Thanks so much Al!  That means a lot coming from a fatty master such as yourself.  Hahaha rolling it and reshaping was definitely the hardest part.  The two sausages were originally under the the ribs and they some how got shifted in the shaping process.


----------



## donr (Jun 9, 2016)

I would name it Nigel.  Or Meatapalooza.


----------



## worktogthr (Jun 9, 2016)

donr said:


> I would name it Nigel.  Or Meatapalooza.

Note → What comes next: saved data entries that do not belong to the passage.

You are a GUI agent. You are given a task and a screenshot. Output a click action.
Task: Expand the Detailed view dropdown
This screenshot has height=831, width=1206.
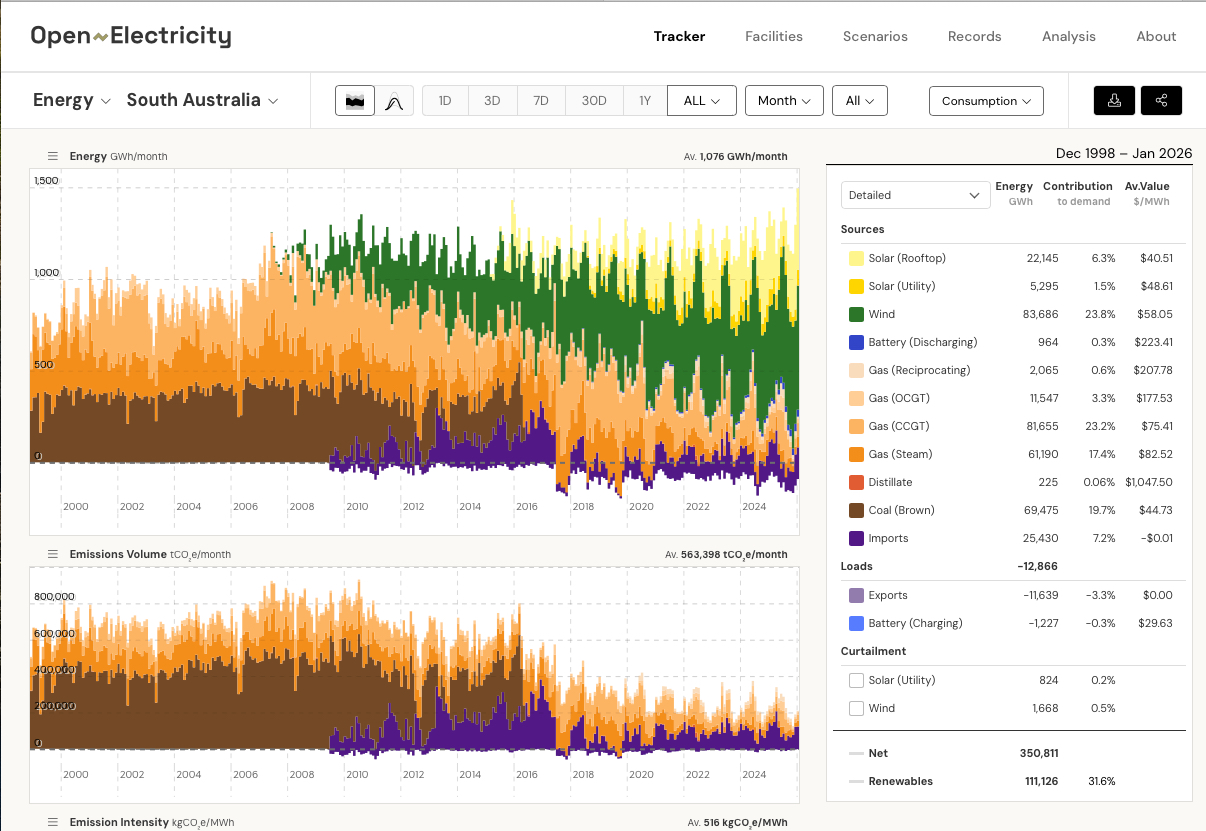[915, 195]
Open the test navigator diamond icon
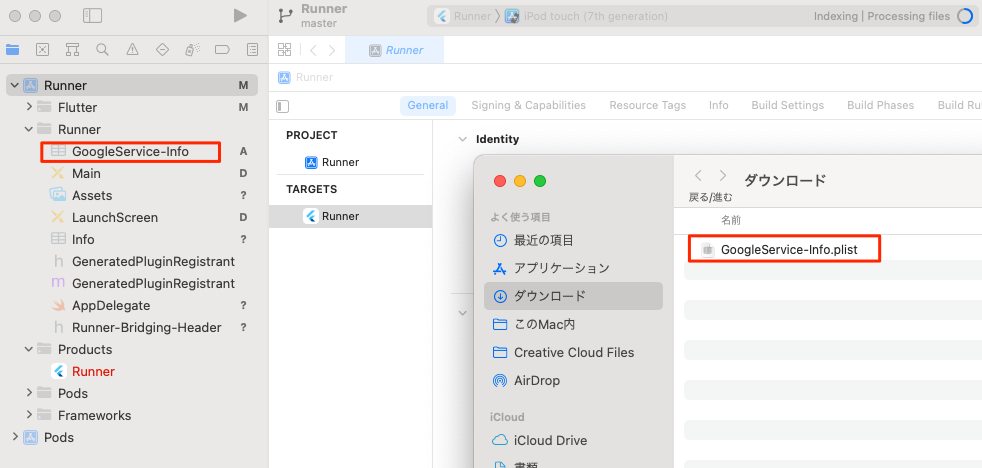 [x=162, y=49]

Hahah meatapalooza... I like that!


----------



## eatmypork (Jun 9, 2016)

Looks wonderful! Bacon wrapped heart attack [emoji]128514[/emoji]


----------



## worktogthr (Jun 9, 2016)

EatMyPork said:


> Looks wonderful! Bacon wrapped heart attack [emoji]128514[/emoji]



Hahaha I should have put a disclaimer:  to be eaten in moderation haha


----------



## eatmypork (Jun 9, 2016)

Yeah but I would have still put down a nice chunk


----------



## worktogthr (Jun 9, 2016)

EatMyPork said:


> Yeah but I would have still put down a nice chunk



I packed myself a nice chunk for lunch haha.  It might be a very unproductive afternoon at work.


----------



## appwsmsmkr1 (Jun 10, 2016)

Omfg! This looks awesome!


----------



## worktogthr (Jun 10, 2016)

appwsmsmkr1 said:


> Omfg! This looks awesome!



Hahaha thanks!  Today is the first day I will actually be eating a whole piece!  Packed it in my lunch!


----------



## jp61 (Jun 10, 2016)

KSI Fatty

Kitchen Sink Included Fatty


----------



## worktogthr (Jun 10, 2016)

Had a nice light lunch today...













IMG_0332.JPG



__ worktogthr
__ Jun 10, 2016


----------



## eatmypork (Jun 10, 2016)

There goes the rest of the day![emoji]128514[/emoji]
How's it taste the next day?


----------



## worktogthr (Jun 11, 2016)

EatMyPork said:


> There goes the rest of the day![emoji]128514[/emoji]
> How's it taste the next day?



Taste great the next day.  Would definitely make a good sandwich on some panini bread!


----------



## choky27 (Jun 11, 2016)

I think I gained a pound of weight just looking at your pictures, awesome looking.


----------



## worktogthr (Jun 12, 2016)

choky27 said:


> I think I gained a pound of weight just looking at your pictures, awesome looking.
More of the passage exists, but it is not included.